Posted on Monday, May 18, 2015 at 03:32PM by Registered CommenterSimon Ward | CommentsPost a Comment

The Chinese economy remained weak in April but narrow money trends suggest a modest growth pick-up during the second half of the year.

The preferred measure of economic momentum here is the six-month change in industrial output*. This fell to just 1.6%, or 3.2% annualised, in March / April – the lowest since March 2009 and compared with average growth of 10.5% per annum in the five years to end-2014.

The extent of the slowdown was not clearly signalled by the official M2 and M1 money supply measures. Six-month growth of real (i.e. inflation-adjusted) M2 fell during the second half of 2014 but remained above its level in 2011, when the economy was significantly stronger than currently. Real M1 did warn of weakness, contracting in late 2014, but similar declines in 2012 and 2013 were not followed by falls in economic growth on the recent scale – see first chart.

The patchy forecasting performance of the official M1 measure reflects a flaw in its construction. M1 is conventionally defined as currency in circulation plus demand deposits. The Chinese measure, however, includes only demand deposits of corporations. This is a major deficiency at a time when policy is attempting to promote consumption- rather than investment-led growth.

The solution adopted here was to add a PBoC series for household demand deposits to official M1 to generate a “true” M1 measure. As expected, this performs better as a forecasting indicator.

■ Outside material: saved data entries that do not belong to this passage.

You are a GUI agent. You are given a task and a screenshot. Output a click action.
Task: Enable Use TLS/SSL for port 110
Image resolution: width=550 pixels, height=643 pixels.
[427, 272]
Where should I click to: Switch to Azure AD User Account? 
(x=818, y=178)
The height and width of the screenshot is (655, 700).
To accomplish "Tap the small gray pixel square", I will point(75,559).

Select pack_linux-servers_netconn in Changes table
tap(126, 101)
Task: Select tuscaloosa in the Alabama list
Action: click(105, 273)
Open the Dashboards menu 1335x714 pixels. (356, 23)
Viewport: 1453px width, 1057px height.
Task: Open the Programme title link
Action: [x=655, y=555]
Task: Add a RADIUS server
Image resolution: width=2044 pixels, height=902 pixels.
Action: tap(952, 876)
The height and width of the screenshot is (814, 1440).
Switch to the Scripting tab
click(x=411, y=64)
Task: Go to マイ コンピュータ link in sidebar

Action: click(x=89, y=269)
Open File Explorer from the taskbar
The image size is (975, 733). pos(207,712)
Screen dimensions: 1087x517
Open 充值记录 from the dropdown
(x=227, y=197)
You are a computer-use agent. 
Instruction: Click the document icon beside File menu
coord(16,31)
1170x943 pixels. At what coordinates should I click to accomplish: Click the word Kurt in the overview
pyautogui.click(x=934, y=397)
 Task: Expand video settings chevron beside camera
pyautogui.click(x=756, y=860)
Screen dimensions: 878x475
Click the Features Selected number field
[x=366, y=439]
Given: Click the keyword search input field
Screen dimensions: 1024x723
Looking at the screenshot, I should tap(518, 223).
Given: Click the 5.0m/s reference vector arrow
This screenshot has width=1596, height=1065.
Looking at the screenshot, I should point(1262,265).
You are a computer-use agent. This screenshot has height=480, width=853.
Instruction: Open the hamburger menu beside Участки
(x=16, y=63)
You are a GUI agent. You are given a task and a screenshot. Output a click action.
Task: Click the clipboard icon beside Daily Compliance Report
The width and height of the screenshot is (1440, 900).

In particular, real “true” M1 contracted in late 2014, correctly warning of the recent slowdown, but did not give a similar negative signal in 2012 and 2013, when growth proved more resilient – second chart.

The six-month change in real “true” M1 has been volatile in recent months but averaged 1.8% (not annualised) over January-April, versus -0.1% in the last four months of 2014. This revival should be reflected in a recovery in economic growth over the summer / autumn.

*World Bank seasonally-adjusted index.